At the maximum/minimum, the response is:
\[Y_m = \frac{4\,b_0\,b_2 - b_1^2}{4\,b_2}\]
Polynomials in R are fit by using the linear model function ‘lm()’. Although this is not efficient, in a couple of cases I found myself in the need of fitting a polynomial by using the ‘nls()’ o ‘drm()’ functions. For these unusual cases, one can use the ‘NLS.Linear()’, NLS.poly2(), ‘DRC.Linear()’ and DRC.Poly2() self-starting functions, as available in the ‘aomisc’ package.
Let’s jump into the nonlinear realm. Concave/convex curves describe nonlinear relationships, often with asymptotes and no inflection points. We will list the most used, here.
The exponential equation describes an increasing/decreasing trend, with constant relative rate. The most common parameterisation is:
\[ Y = a e^{k X}\]
Other possible parameterisations are:
\[ Y = a b^X = e^{d + k X}\]
The above parameterisations are equivalent, as proved by setting \(b = e^k\) e \(a = e^d\):
\[a b^X = a (e^k)^{X} = a e^{kX}\]
and:
\[a e^{kX} = e^d \cdot e^{kX} = e^{d + kX}\]
The meaning of parameters is clear: \(a\) is the value of \(Y\) when \(X = 0\), while \(k\) represents the relative increase/decrease of \(Y\) for a unit increase of X. This is easily seen, if we calculate the first derivative of the exponential function:
D( expression(a * exp(k * X)), "X")
## a * (exp(k * X) * k)
From the above, we derive that the slope of the tangent line through X is $ k , Y$. Therefore, Y increases by an amount that is proportional to its actual level. Such an amount is positive if \(k > 0\) (exponential growth), while it is negative when \(k < 0\) (exponential decay). The exponential curve is used to describe the growth of a population in unlimiting environmental conditions, or to describe the degradation of xenobiotics in the environment (first-order degradation kinetic).

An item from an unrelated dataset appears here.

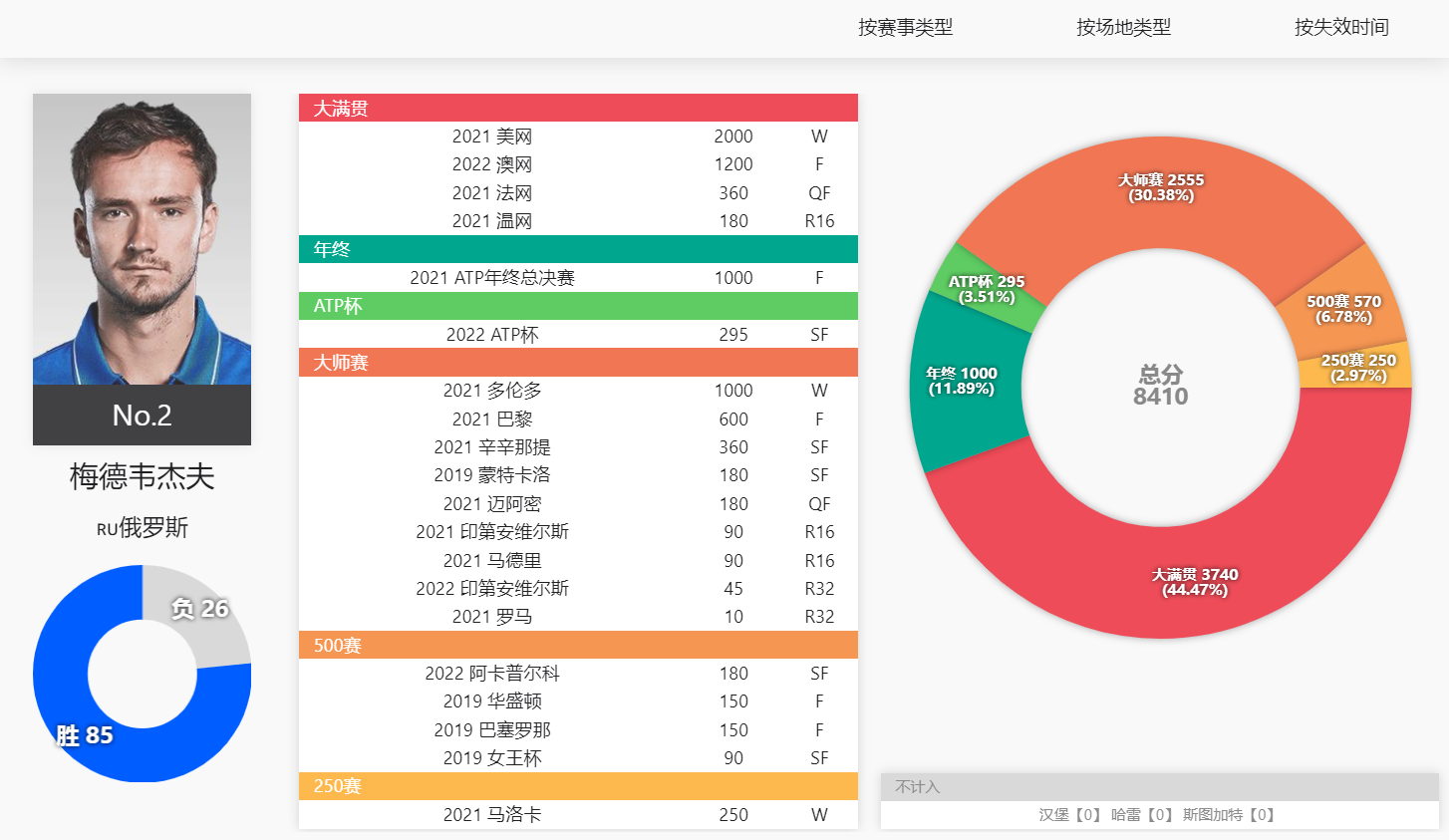Click the 大师赛 category header bar
This screenshot has width=1449, height=840.
[578, 363]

The exponential function is nonlinear in \(k\) and needs to be fitted by using ‘nls()’ or ‘drm()’. It is possible to make profit of the self-starting routines in ‘NLS.expoGrowth()’, ‘NLS.expoDecay()’, ‘DRC.expoGrowth()’ and ‘DRC.expoDecay()’. All these functions are available in the ‘aomisc’ package. Let’s see an example of fitting (it uses the degradation dataset in the ‘aomisc’ package).
data(degradation)
model <- drm(Conc ~ Time, fct = DRC.expoDecay(),
data = degradation)
summary(model)
##
## Model fitted: Exponential Decay Model (2 parms)
##
## Parameter estimates:
##
## Estimate Std. Error t-value p-value
## init:(Intercept) 99.6349312 1.4646680 68.026 < 2.2e-16 ***
## k:(Intercept) 0.0670391 0.0019089 35.120 < 2.2e-16 ***
## ---
## Signif. codes: 0 '***' 0.001 '**' 0.01 '*' 0.05 '.' 0.1 ' ' 1
##
## Residual standard error:
##
## 2.621386 (22 degrees of freedom)
plot(model, log="")
The ‘drc’ package also contains the function ‘EXD.2()’, that fits an exponential decay model, with a slightly different parameterisation:
\[ Y = d \exp(-x/e) \]
where \(d\) is the same as \(a\) in the model above and \(e = 1/k\).
For all the forementioned exponential decay equations \(Y \rightarrow 0\) as \(X \rightarrow \infty\). The function ‘EXD.3()’ in the ‘drc’ package also includes a lower asymptote \(c \neq 0\), that may turn out useful to describe exponential decays where the measured amount cannot drop down to 0.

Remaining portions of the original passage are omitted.